■ **Excerpted data**:
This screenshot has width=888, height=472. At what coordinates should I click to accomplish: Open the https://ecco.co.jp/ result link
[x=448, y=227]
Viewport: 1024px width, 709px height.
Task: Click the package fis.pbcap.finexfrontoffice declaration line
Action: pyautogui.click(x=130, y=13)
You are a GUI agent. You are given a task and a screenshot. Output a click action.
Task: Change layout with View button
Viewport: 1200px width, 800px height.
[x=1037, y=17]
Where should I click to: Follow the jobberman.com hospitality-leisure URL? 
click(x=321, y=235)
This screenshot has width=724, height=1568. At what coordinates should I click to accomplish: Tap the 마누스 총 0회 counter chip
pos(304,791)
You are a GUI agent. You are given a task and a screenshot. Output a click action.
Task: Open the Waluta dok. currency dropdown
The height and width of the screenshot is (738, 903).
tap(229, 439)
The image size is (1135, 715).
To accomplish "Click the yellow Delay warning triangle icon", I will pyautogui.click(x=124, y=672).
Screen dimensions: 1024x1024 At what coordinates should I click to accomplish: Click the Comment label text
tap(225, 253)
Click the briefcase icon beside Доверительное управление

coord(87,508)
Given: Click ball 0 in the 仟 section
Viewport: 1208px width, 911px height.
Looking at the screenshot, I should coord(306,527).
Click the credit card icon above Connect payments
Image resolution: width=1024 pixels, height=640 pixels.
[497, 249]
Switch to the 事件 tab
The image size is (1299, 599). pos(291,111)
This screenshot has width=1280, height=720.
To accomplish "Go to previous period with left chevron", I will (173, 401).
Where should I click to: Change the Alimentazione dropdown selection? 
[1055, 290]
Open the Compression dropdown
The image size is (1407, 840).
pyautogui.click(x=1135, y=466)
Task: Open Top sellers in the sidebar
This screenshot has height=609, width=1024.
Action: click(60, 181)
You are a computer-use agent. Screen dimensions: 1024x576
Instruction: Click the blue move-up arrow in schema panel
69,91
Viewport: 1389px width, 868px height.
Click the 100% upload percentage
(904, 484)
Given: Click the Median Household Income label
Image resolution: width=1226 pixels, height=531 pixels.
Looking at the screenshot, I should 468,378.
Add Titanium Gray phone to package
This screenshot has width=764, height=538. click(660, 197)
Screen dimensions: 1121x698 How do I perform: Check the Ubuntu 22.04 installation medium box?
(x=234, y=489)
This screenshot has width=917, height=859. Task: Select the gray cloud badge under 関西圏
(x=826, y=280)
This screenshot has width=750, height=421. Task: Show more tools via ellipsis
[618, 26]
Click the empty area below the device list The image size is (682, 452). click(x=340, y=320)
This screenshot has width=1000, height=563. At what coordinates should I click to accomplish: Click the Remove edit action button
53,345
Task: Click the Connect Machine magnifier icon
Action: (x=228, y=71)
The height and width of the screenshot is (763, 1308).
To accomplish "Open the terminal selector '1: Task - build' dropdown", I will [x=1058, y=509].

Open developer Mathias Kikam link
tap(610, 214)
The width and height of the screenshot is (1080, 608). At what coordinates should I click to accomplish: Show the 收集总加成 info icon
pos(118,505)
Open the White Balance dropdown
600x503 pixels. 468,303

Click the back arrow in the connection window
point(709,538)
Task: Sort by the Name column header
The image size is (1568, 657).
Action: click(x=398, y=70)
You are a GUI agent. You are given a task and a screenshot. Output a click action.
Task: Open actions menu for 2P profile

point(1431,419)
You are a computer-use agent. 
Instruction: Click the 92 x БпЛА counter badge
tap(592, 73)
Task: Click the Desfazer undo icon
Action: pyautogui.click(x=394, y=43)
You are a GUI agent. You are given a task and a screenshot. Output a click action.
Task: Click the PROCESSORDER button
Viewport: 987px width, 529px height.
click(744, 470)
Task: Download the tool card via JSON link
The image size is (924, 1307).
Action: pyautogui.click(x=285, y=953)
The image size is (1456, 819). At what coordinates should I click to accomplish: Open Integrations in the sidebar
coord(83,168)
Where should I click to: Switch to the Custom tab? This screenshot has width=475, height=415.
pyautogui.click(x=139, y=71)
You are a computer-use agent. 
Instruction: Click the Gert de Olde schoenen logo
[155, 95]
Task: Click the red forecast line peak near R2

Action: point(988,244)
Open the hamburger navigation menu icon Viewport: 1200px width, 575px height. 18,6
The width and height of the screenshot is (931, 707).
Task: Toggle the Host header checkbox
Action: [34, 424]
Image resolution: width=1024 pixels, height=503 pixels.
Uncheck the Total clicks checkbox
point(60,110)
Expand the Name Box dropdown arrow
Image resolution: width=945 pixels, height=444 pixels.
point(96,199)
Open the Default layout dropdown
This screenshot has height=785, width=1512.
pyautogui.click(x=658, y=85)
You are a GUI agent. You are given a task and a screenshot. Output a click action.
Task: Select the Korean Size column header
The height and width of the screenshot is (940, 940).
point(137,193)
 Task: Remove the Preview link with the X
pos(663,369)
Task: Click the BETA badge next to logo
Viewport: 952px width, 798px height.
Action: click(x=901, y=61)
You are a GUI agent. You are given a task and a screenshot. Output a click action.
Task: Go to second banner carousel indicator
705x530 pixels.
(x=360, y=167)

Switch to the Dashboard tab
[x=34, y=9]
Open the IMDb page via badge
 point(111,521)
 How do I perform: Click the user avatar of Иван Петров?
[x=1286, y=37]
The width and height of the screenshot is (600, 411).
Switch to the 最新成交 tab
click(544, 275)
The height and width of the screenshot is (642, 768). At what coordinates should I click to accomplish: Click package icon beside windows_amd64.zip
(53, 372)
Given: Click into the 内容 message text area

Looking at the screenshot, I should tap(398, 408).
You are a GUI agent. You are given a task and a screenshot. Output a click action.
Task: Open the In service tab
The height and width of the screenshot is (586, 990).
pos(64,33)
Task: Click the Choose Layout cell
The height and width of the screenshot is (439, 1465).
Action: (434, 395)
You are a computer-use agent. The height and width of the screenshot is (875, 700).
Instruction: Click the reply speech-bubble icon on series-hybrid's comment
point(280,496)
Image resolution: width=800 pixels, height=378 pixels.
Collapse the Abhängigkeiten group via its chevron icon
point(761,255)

■ **Assigned task**:
Scan the listing above and identify each line holding the string "will"; copy every such line.

■ **Expected answer**:
To accomplish "Click the yellow Delay warning triangle icon", I will pyautogui.click(x=124, y=672).
To accomplish "Go to previous period with left chevron", I will (173, 401).
To accomplish "Open the terminal selector '1: Task - build' dropdown", I will [x=1058, y=509].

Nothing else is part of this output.